In 1973, Manuel Blum, Robert W. Floyd, Vaughan Pratt, Ronald L. Rivest, and Robert E. Tarjan wrote a paper entitled Time bounds for selection which explored the problem of selecting the kth smallest element in an array, and demonstrated an explicit algorithm for solving it in worst-case O(n) time, using only comparisons. This algorithm has been republished in many other works, and this implementation is based on the description given in Cormen, Leiserson, Rivest, and Stein's important textbook Introduction to Algorithms.
In practice, the algorithm is typically not used, nor should be in its naïve form, because there is a much simpler algorithm, a close relative of quicksort, which solves the algorithm in very fast average-case time, although, like quicksort, it can potentially take a very long time. This algorithm is also demonstrated here, for comparison. I have made several small improvements to the worst-case linear algorithm, however, that close the gap.
This code is written in C++, but in a procedural fashion; it is essentially C with some sugar on top. The source file in outline is:
<select.cpp>= <header files> <using directives> <median5> <partition> <select> <selectRandom> <driver and benchmark code>
Let's recall the algorithm for quicksort:
quicksort(a, begin, end)
if length a > 1 then
locate a pivot a[i]
p := partition(a, begin, end, i)
quicksort(a, begin, p-1)
quicksort(a, p, end)
Here, partition is a function that finds the final
sorted position of a[i], and moves all elements less than
a[i] to indexes below this position, and all elements
greater than or equal to a[i] to indexes above this position.
It does this in linear time, and it returns the new index of the
pivot. As long as each partition has some
significant proportion of the elements in it, the two recursive calls
have considerably less work to do, and quicksort takes O(nlogn) time.
Now let's look at selectRandom. Instead of returning the position of the kth smallest element, this function permutes the array to move it into position k:
<selectRandom>= (<-U)
template <typename T>
void selectRandom(T a[], int size, int k) {
<select base case>
int pivotIdx = partition(a, size, rand() % size);
if (k != pivotIdx) {
if (k < pivotIdx) {
selectRandom(a, pivotIdx, k);
} else /* if (k > pivotIdx) */ {
selectRandom(a + pivotIdx + 1, size - pivotIdx - 1, k - pivotIdx - 1);
}
}
}
DefinesselectRandom(links are to index).
Like a typical randomized quicksort, we perform a partition around a randomly chosen pivot element. However, instead of recursing on both partitions, we already know which one will contain the kth smallest element, because only the pivotIdx smallest elements are found below the pivot after the partition, and the others above.
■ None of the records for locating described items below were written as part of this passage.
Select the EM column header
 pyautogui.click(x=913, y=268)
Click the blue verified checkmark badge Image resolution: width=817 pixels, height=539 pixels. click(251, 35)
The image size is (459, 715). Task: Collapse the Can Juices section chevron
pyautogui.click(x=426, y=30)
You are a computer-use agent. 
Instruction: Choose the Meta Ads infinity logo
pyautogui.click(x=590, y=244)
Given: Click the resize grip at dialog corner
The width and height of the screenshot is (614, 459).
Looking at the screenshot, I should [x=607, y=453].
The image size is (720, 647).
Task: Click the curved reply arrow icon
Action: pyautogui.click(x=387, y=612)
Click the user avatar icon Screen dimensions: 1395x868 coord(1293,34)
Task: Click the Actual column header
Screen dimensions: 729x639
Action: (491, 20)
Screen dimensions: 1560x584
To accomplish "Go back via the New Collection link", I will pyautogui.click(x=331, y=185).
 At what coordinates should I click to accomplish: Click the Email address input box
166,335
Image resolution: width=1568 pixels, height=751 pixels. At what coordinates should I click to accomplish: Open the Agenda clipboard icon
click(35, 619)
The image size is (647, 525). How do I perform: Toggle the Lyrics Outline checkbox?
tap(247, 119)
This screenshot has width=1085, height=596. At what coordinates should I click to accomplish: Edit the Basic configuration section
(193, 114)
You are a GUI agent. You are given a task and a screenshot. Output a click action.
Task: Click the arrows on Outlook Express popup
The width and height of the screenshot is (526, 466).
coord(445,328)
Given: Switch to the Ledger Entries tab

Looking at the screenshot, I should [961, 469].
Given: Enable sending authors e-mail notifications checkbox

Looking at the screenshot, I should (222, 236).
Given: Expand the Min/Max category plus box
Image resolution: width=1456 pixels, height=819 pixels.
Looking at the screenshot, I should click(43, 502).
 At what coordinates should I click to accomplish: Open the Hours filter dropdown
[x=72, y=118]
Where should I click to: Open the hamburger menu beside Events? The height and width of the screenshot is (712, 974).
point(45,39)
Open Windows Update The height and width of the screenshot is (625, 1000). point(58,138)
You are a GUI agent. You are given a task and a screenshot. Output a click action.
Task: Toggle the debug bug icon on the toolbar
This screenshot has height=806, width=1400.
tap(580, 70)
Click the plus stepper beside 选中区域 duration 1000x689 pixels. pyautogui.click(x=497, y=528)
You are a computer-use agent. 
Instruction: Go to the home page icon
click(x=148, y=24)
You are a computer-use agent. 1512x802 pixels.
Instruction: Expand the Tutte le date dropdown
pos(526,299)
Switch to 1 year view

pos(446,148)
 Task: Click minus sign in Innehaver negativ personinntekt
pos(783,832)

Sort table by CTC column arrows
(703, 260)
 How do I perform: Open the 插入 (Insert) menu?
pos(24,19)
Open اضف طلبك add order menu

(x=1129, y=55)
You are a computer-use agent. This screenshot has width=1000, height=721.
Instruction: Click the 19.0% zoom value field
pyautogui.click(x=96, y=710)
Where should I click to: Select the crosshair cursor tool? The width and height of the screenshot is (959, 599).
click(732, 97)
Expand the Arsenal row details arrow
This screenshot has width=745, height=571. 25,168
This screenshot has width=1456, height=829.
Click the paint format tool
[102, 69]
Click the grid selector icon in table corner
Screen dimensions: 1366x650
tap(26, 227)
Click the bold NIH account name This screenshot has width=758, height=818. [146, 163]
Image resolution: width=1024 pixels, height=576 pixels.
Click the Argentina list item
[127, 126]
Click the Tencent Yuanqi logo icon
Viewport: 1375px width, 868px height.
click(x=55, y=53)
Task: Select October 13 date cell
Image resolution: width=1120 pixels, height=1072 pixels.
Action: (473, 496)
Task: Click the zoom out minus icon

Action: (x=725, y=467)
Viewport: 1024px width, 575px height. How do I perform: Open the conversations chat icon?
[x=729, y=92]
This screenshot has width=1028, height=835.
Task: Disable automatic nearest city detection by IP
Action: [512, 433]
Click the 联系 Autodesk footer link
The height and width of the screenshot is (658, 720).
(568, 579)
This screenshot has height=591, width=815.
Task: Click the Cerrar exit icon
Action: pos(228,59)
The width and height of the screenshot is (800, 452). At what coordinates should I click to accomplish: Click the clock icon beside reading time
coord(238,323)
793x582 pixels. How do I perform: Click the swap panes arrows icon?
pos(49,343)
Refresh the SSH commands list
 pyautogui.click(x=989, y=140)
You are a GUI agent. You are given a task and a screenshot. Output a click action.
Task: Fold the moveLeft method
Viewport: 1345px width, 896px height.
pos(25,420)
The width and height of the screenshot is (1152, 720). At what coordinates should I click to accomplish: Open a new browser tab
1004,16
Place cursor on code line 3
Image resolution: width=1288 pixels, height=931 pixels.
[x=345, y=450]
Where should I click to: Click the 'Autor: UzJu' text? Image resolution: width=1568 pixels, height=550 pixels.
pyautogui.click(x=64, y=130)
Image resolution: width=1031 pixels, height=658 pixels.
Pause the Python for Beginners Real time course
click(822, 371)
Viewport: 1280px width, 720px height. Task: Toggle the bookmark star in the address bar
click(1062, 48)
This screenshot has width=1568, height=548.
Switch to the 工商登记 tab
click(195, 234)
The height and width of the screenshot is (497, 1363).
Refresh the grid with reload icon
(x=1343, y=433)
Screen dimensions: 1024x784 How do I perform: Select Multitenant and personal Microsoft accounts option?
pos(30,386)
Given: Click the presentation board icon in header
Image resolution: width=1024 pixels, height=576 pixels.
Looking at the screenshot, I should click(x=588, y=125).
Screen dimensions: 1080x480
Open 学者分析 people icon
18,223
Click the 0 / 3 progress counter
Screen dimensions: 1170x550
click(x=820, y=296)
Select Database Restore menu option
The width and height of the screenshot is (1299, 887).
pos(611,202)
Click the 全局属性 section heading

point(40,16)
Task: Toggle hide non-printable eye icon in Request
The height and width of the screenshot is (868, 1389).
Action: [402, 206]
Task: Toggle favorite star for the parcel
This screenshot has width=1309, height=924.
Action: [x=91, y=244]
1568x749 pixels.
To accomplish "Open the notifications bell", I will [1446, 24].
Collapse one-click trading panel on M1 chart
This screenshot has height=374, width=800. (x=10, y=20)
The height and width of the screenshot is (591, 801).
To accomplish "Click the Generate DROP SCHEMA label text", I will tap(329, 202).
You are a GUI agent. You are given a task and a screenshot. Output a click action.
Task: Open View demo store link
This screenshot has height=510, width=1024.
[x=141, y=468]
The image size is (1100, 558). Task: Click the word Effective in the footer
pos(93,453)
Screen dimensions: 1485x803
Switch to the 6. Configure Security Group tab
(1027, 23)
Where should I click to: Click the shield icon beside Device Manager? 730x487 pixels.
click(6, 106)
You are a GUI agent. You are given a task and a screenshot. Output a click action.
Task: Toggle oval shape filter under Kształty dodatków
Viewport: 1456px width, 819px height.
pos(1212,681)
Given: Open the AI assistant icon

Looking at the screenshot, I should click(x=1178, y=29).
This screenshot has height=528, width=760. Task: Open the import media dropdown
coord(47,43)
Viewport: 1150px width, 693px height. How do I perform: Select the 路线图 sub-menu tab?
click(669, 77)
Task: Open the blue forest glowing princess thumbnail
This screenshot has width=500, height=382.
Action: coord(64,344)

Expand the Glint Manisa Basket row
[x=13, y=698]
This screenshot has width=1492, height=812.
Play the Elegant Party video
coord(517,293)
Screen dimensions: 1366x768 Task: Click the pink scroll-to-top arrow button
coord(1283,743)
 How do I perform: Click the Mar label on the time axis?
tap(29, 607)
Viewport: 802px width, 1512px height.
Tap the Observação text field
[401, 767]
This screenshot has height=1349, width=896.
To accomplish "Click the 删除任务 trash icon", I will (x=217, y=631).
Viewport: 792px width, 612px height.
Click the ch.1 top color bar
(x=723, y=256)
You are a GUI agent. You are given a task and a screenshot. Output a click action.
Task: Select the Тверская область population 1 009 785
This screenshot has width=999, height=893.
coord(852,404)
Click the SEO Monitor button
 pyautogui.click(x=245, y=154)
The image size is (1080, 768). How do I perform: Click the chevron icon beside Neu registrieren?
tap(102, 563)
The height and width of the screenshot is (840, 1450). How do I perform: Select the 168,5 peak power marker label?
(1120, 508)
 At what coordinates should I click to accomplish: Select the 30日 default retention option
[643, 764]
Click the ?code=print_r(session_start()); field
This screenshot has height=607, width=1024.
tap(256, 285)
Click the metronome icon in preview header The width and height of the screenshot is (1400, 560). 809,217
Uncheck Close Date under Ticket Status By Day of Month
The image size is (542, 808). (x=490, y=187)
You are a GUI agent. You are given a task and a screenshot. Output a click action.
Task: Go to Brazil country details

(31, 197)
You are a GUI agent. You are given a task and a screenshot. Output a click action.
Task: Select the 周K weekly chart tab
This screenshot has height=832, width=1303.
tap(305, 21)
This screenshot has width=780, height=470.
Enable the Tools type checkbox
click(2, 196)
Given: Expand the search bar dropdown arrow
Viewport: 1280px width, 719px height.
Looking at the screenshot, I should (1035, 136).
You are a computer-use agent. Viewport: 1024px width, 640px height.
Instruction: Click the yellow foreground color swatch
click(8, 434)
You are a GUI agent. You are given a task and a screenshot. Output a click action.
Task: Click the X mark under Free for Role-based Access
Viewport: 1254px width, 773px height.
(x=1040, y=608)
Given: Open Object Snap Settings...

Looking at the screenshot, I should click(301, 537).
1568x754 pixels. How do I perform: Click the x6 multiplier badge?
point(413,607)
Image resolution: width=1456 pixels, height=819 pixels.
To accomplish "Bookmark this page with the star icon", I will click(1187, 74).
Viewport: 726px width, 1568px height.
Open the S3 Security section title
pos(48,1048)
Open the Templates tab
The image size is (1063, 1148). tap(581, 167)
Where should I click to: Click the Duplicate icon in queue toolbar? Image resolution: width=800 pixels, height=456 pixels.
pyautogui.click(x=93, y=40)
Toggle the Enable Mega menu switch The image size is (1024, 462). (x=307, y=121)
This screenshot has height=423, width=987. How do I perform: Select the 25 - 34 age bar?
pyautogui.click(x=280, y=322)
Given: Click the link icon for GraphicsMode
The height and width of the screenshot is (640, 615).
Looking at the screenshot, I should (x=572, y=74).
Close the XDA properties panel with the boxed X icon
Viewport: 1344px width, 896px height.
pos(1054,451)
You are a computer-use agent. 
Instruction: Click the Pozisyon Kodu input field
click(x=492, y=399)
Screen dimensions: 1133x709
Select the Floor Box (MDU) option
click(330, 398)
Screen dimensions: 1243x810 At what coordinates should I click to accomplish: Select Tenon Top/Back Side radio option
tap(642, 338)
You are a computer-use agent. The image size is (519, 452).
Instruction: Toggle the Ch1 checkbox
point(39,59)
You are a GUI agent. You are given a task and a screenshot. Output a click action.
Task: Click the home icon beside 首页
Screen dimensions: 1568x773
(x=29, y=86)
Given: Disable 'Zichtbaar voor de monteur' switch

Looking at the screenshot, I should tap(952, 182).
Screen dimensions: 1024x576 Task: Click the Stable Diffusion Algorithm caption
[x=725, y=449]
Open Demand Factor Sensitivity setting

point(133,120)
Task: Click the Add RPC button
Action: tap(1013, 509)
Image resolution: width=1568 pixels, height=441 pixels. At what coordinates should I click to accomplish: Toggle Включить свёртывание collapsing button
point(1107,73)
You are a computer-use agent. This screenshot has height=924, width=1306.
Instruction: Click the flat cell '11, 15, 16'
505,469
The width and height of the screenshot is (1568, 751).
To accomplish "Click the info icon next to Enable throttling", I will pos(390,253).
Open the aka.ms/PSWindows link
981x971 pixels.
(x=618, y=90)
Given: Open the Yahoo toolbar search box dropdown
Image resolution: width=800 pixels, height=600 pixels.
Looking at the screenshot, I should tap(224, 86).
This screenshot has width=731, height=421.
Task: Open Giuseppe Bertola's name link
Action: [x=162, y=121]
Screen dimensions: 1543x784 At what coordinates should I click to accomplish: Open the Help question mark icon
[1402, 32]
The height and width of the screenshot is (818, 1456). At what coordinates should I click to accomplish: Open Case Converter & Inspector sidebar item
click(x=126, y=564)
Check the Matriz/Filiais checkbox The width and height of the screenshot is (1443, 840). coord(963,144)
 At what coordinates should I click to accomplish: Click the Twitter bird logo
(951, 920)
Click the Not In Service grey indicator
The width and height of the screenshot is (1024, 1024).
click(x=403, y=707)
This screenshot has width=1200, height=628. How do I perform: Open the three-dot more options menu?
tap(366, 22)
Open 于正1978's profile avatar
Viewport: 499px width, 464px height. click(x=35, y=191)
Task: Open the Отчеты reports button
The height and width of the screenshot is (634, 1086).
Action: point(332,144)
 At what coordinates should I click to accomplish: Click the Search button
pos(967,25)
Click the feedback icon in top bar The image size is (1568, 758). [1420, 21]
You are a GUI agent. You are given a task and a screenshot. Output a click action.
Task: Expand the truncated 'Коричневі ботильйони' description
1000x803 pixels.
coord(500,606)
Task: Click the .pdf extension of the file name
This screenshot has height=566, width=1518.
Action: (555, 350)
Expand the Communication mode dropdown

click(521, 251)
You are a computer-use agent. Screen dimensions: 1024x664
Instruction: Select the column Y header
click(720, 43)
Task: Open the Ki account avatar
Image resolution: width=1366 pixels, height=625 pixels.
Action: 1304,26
If k = pivotIdx, then we are done, since, as noted above, partition places the pivot into its correct sorted position. Like most functions in this program, the function is templated over the type of the elements in the array.
As in quicksort, this algorithm becomes needlessly inefficient for the subproblems involving very small lists, and so we simply use insertion sort for such cases, moving the kth smallest element to position k for all k:
<select base case>= (<-U U->)
if (size < 5) {
for (int i=0; i<size; i++)
for (int j=i+1; j<size; j++)
if (a[j] < a[i])
swap(a[i], a[j]);
return;
}
The swap function here is a template function from the C++ standard library and will be used again. It requires a header file and a using directive:
<header files>= (<-U) [D->] #include <algorithm>
<using directives>= (<-U) using std::swap;
Despite its speed, if the random number generator collaborates with the program generating the array in some mystical event, the above algorithm can become quadratic. For example, it might always choose the smallest value as a pivot. The algorithm described in this section is provably worst-case linear, but generally at least twice as slow in practice. Like selectRandom, select permutes the array to place the kth largest value in a[k].
<select>= (<-U)
template <typename T>
void select(T a[], int size, int k) {
<select base case>
<select: find a pivot>
int newMOMIdx = partition(a, size, MOMIdx);
if (k != newMOMIdx) {
if (k < newMOMIdx) {
select(a, newMOMIdx, k);
} else /* if (k > newMOMIdx) */ {
select(a + newMOMIdx + 1, size - newMOMIdx - 1, k - newMOMIdx - 1);
}
}
}
Definesselect(links are to index).
From just the above, the function is nearly identical to selectRandom.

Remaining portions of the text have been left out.